History Squarely at Odds With Progress in Beijing
BEIJING — Turn off the main road and step into yesterday--past the cramped greasy spoon, past walls that stood through centuries of emperors, past crumbling gray-brick homes slathered with one huge painted Chinese character: "chai"--demolish.
This is Nanchizi, a half-mile from the imperial Forbidden City and one of the abundant but dwindling warrens of confounding alleys and courtyard homes that have dotted central Beijing since the 12th-century Mongol invasion.
Long ago, a prince lived here, and scholars from the Qing court next door visited Pudu Temple to study. But in recent years, stately courtyards have grown ramshackle, overcrowded and, the government says, inadequate for a metropolis striving to be China's showpiece. Plumbing has collapsed; houses are crumbling; for some residents, toilets are 100 yards away.
Already, most of it is no more. Its modern replacement, designed to mimic the old houses in outward appearance, will rise with strong foundations, reliable plumbing and electricity--and far less of the character that carried the neighborhood through three dynasties and two republics. Longtime residents will be swept away, relocated; some will return and pay higher prices.
As Beijing hurtles toward a future brimming with development, foreign investment and an economy-boosting Olympic Games, a tension plays out across the city that has been China's capital for much of a millennium. It's a problem that vexes many of the world's ancient metropolises, from Jerusalem to Jakarta, as they enter the 21st century: Progress or preservation?
Unlike many cities, though, Beijing has no master renovation plan for residents to peruse at City Hall, no open appeals process where preservationists and residents can lodge objections. For the government, the answer seems simple--too simple, some say. It is solving matters in its own way: by giving orders, and by shuffling people around.

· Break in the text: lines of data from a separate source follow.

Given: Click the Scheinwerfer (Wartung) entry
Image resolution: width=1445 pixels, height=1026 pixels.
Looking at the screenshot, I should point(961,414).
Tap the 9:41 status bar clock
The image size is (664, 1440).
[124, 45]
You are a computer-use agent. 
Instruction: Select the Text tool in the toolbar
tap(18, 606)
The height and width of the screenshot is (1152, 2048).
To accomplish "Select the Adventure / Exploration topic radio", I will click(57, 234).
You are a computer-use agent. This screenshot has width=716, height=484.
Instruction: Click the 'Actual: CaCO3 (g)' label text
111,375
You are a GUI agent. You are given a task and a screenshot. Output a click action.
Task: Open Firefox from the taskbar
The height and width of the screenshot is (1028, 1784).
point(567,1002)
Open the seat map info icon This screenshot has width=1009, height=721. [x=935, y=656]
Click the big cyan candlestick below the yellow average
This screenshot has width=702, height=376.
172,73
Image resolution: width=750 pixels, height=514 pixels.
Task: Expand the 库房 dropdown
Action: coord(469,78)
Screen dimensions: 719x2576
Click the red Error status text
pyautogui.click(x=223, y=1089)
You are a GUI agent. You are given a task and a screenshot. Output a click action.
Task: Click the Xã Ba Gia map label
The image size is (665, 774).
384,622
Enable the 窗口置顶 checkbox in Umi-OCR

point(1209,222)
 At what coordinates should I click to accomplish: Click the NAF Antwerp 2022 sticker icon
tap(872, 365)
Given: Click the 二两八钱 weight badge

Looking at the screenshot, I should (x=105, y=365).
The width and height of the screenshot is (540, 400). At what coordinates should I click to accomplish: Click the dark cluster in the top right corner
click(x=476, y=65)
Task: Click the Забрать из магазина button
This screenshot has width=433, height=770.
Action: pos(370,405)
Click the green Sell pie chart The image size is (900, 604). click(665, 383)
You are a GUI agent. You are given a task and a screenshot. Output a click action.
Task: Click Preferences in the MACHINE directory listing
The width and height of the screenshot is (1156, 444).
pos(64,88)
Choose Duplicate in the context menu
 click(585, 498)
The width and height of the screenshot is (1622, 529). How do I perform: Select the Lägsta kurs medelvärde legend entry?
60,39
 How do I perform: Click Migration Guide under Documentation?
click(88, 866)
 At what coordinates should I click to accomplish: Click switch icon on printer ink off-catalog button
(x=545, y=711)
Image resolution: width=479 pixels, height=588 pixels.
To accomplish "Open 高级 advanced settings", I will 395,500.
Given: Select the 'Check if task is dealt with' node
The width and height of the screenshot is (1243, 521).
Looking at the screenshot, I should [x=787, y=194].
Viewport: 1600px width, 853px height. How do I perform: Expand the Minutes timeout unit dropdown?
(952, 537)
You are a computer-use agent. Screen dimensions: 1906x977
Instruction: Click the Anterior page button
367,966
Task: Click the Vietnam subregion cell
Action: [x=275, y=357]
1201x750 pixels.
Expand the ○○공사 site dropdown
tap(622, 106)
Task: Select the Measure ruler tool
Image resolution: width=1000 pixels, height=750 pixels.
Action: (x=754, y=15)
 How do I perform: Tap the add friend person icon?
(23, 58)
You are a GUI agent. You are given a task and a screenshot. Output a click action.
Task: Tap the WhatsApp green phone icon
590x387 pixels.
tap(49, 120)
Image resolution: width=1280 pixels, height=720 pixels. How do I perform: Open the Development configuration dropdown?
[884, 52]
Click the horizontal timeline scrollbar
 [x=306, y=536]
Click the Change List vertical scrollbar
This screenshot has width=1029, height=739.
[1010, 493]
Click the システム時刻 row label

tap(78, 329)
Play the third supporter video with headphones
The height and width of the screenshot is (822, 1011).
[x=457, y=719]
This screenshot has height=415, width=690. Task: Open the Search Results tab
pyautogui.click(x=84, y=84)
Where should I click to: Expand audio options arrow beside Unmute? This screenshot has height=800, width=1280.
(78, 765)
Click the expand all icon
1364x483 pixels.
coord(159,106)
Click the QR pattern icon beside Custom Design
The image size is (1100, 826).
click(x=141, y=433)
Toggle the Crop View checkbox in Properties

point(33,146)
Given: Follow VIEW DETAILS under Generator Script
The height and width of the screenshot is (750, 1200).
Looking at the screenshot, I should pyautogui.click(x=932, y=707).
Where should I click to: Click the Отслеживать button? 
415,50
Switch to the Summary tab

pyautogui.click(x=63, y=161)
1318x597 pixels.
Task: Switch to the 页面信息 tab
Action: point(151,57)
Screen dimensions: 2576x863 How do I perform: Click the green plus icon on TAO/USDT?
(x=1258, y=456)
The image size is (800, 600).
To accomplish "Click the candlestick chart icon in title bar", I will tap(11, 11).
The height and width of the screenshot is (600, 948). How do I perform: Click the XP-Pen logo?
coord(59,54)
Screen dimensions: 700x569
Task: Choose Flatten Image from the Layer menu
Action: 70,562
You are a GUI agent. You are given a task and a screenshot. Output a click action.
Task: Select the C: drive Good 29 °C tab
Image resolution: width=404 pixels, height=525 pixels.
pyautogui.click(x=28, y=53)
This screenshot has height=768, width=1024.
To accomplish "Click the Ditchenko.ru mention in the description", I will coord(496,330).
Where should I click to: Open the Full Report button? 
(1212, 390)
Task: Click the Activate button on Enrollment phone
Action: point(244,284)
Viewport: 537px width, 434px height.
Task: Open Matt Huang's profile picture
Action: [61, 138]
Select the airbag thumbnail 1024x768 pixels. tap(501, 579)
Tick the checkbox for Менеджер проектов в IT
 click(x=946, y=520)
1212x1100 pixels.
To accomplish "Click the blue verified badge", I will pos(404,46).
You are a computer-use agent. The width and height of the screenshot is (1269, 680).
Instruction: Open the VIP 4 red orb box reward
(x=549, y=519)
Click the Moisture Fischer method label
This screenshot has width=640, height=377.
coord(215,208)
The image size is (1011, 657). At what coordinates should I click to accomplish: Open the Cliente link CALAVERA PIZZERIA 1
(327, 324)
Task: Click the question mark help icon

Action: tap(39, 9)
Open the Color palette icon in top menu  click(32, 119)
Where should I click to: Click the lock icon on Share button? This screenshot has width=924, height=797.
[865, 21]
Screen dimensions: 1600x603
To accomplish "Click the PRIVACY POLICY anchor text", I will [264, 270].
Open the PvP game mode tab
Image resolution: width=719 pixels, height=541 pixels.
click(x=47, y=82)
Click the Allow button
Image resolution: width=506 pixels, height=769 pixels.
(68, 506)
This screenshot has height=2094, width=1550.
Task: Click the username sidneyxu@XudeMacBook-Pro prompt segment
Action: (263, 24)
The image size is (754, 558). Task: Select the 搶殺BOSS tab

"Preservation should always be the priority," says Wang Jianqing, the deputy director of Beijing's Dongcheng District, where Nanchizi is located. Moments later, he adds: "Our aim is to improve people's living conditions."
"The balance," he acknowledges, "is very complicated."
Tourism--and growing national pride in a fascinating history--is nudging the government toward preservation efforts that will showcase Beijing as the ancient emblem of an ancient nation.